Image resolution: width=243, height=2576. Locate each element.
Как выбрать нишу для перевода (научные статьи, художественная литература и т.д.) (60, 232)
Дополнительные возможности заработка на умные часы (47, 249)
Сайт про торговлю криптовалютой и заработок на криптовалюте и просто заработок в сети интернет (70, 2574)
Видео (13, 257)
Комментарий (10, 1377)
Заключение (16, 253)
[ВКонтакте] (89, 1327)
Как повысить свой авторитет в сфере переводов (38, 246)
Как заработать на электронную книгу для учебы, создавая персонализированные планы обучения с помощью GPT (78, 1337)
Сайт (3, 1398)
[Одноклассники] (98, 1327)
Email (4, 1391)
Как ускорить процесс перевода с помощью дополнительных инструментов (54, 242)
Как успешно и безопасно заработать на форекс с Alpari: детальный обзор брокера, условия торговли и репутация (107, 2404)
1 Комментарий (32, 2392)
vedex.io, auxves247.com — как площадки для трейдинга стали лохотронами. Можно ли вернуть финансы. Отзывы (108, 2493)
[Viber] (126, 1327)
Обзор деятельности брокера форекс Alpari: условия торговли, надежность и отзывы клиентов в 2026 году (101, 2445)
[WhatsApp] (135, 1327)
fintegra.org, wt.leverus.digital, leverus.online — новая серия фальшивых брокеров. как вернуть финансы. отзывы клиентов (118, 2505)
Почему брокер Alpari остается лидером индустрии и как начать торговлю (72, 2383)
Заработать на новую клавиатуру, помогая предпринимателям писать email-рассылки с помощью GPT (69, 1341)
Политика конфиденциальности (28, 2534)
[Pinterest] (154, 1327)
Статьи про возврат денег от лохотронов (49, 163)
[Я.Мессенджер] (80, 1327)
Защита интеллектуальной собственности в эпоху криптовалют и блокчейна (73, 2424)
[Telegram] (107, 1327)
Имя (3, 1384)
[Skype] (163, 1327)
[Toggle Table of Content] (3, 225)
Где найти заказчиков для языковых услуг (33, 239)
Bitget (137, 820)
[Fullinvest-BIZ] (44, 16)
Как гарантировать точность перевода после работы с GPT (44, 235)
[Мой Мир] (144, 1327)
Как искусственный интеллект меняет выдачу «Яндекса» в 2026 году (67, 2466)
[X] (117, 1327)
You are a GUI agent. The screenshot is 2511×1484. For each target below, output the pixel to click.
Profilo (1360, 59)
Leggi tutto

* * * * * * *

Lines from the beginning of the data above through the line containing "Статьи про возврат" are to be returned exactly, and no others.

_ANSWER BELOW_.
Image resolution: width=243, height=2576. Locate each element.
Как выбрать нишу для перевода (научные статьи, художественная литература и т.д.) (60, 232)
Дополнительные возможности заработка на умные часы (47, 249)
Сайт про торговлю криптовалютой и заработок на криптовалюте и просто заработок в сети интернет (70, 2574)
Видео (13, 257)
Комментарий (10, 1377)
Заключение (16, 253)
[ВКонтакте] (89, 1327)
Как повысить свой авторитет в сфере переводов (38, 246)
Как заработать на электронную книгу для учебы, создавая персонализированные планы обучения с помощью GPT (78, 1337)
Сайт (3, 1398)
[Одноклассники] (98, 1327)
Email (4, 1391)
Как ускорить процесс перевода с помощью дополнительных инструментов (54, 242)
Как успешно и безопасно заработать на форекс с Alpari: детальный обзор брокера, условия торговли и репутация (107, 2404)
1 Комментарий (32, 2392)
vedex.io, auxves247.com — как площадки для трейдинга стали лохотронами. Можно ли вернуть финансы. Отзывы (108, 2493)
[Viber] (126, 1327)
Обзор деятельности брокера форекс Alpari: условия торговли, надежность и отзывы клиентов в 2026 году (101, 2445)
[WhatsApp] (135, 1327)
fintegra.org, wt.leverus.digital, leverus.online — новая серия фальшивых брокеров. как вернуть финансы. отзывы клиентов (118, 2505)
Почему брокер Alpari остается лидером индустрии и как начать торговлю (72, 2383)
Заработать на новую клавиатуру, помогая предпринимателям писать email-рассылки с помощью GPT (69, 1341)
Политика конфиденциальности (28, 2534)
[Pinterest] (154, 1327)
Статьи про возврат денег от лохотронов (49, 163)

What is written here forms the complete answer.